MIDC, Hingna, which has about 800+ running industries and is over fifty years old now has been beset with many problems lately which had led to the closure of many units and others on the verge of becoming sick. One of these issues was the new RRZ (River policy) that if implemented would have ‘killed’ 200+ MIA industries which are situated in the vicinity of the Nag Nallah and which together employ over 10,000 work force.
Nagpur Today has been in the forefront of addressing these issues through our exclusive feature stories.
So it gives up great pleasure and pride in being the first newspaper to report that the CM, Devendra Fadnavis met with MIA office bearers whose delegation was headed by their President Captain Randhir and immediately passed orders that will redress many of their issues.

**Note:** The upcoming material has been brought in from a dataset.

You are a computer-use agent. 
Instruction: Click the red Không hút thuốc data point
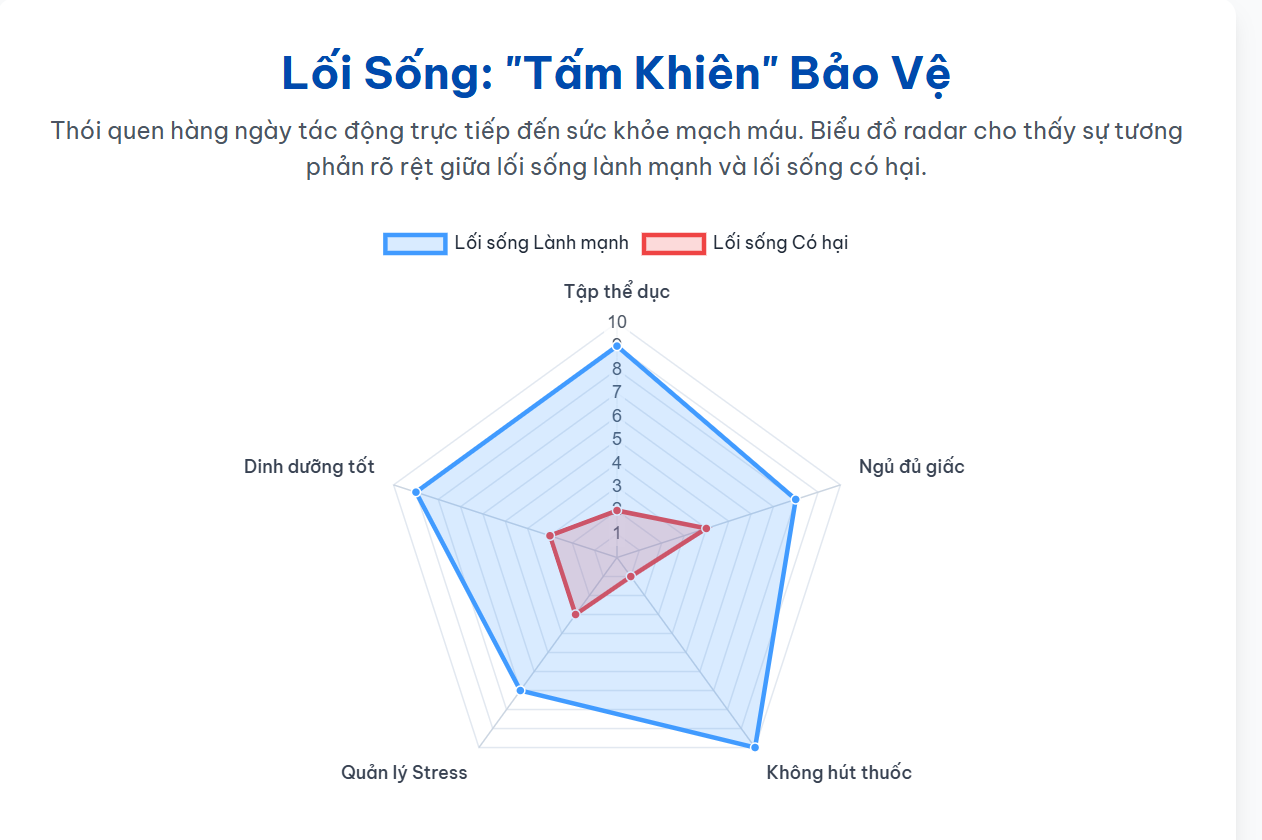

These issues were as follows:
Fund to tide over the Common Effluent plant impasse – It is mandatory for any industrial estate to have a common effluent treatment plant to treat waste liquids from member industries. For the lack of such a plant, for the last few years Hingna industries have been sending their waste / effluents to Butibori where treatment facility exists. The unfortunate industries who were affected were spending thousands of Rupees on transportation with the treatment cost being hardly Rs. 400/ per tanker. Putting up such a common facility was going to cost minimum Rs. 12.5 crores. Now the Central Govt offers subsidies for such a facility but with a cap on the limit. Thus MIA was going to get about Rs. 4.5 crores from the Centre and another 2 crore from the State which was still leaving them short of atleast 5-6 crores which would have to be divided between the small and medium industries and was putting too much of a burden so the project did not take off. Now finally the CM has come to their rescue and promised to bridge the gap by giving an additional Rs. 5 crores from the state’s Critical Infrastructure fund which will leave the industries to raise less than one crore which is manageable and the facility can finally be built.
Another demand of the Association was raising the salaries on which professional tax is to be paid from Rs. 5,000 to Rs. 15,000. These days skilled labour, technicians all earn over Rs. 10,000 monthly salaries. For them to bear the burden of paying professional tax which is deducted as a mandatory from their salaries was too much of a burden and in many cases the employers had to compensate for it by underwriting the cost. The CM has agreed to raise the limit to Rs. 15,000/ as demanded by the industries. This will benefit all concerned in Maharashtra.
The CM has also promised to pass a GR exempting pre existing companies from the RRZ policy fall out which would have ensured closure of many companies for lack of permission of any expansion/ alteration plans or renewal of their manufacturing license too. This will give relief to not only MIDC Hingna industries but others affected in Nasik and Mumbai areas too.
The MIA association expressed gratitude for the CM’s timely intervention and co operation. Santa Claus has finally delivered on his promises – if not for Christmas than at least New Year.